- Data for analysis:
++++++++++

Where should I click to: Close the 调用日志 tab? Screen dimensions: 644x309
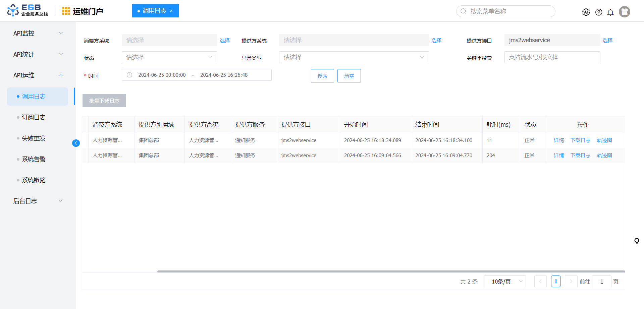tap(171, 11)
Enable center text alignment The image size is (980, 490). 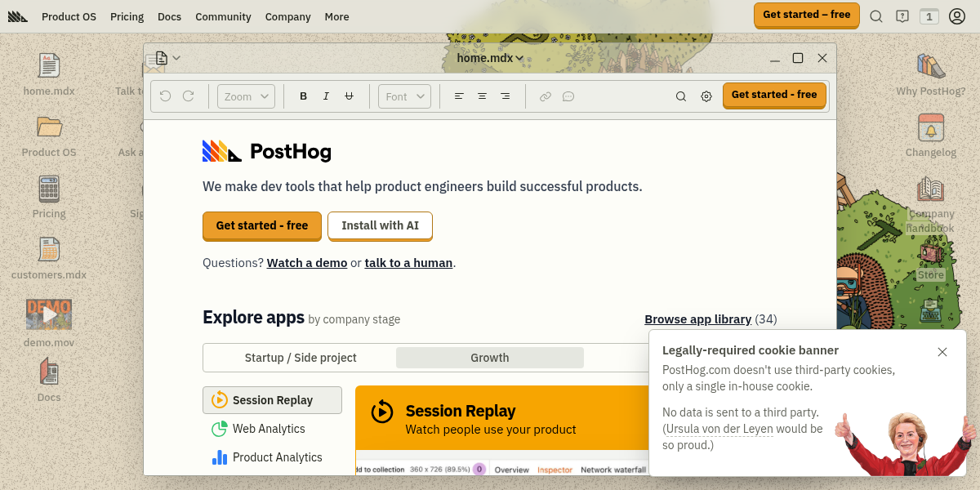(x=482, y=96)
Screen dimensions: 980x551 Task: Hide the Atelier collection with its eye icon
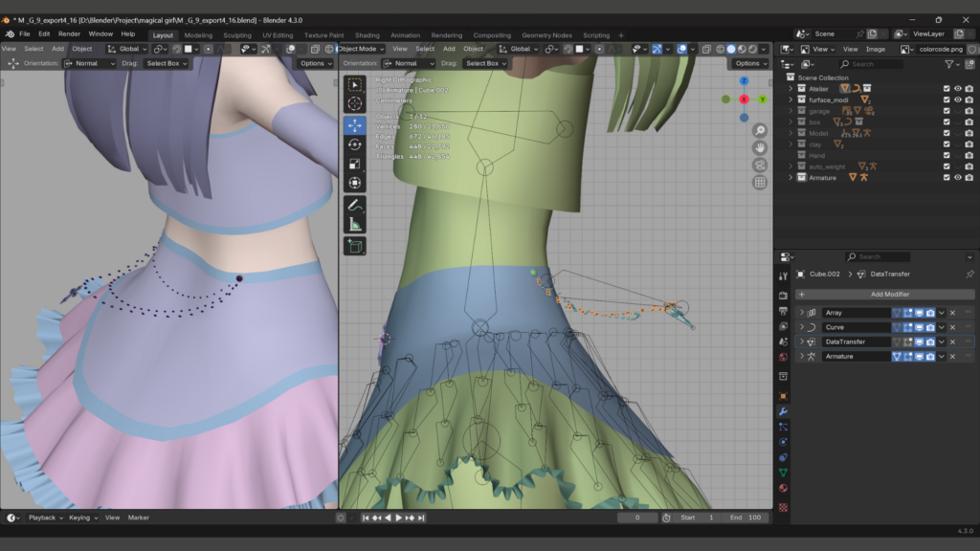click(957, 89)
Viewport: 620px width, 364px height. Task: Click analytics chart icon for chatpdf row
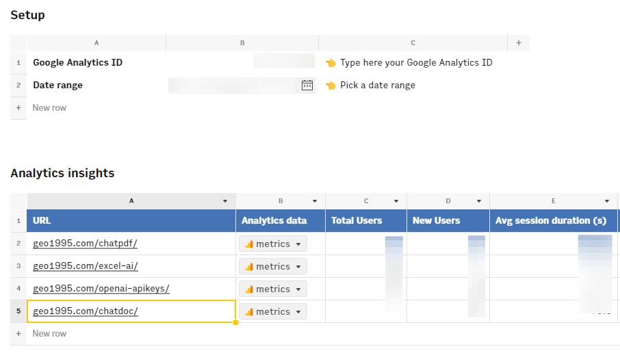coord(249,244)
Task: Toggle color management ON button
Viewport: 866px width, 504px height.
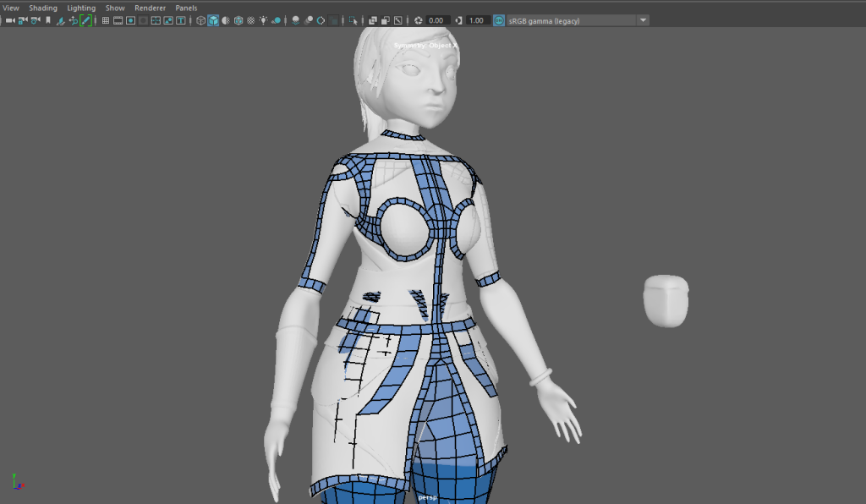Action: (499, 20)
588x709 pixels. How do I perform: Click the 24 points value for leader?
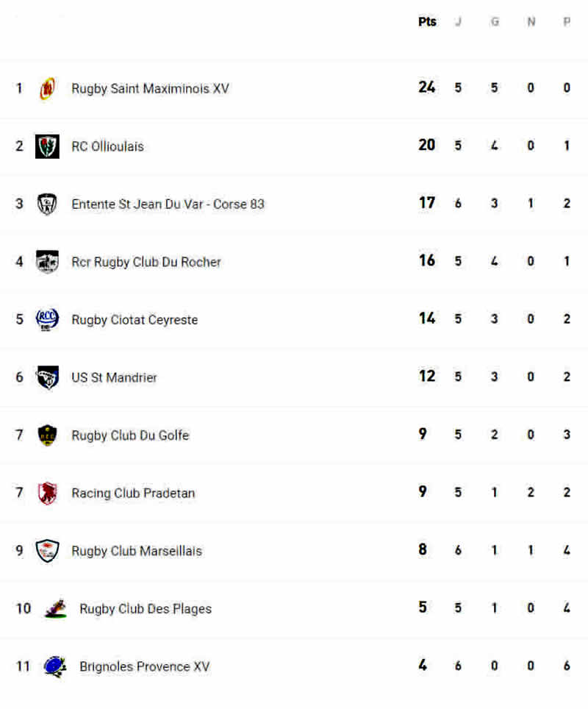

++++++++++

- Description of the task: A word-for-word repeat is expected of the lines from the one with "Viewport: 620px width, 364px" to the end of the data, both included; pictures are not part of it.

- Finished exercise:
Viewport: 620px width, 364px height. Task: Click analytics chart icon for chatpdf row
coord(249,244)
Task: Toggle color management ON button
Viewport: 866px width, 504px height.
Action: (499, 20)
588x709 pixels. How do I perform: Click the 24 points value for leader?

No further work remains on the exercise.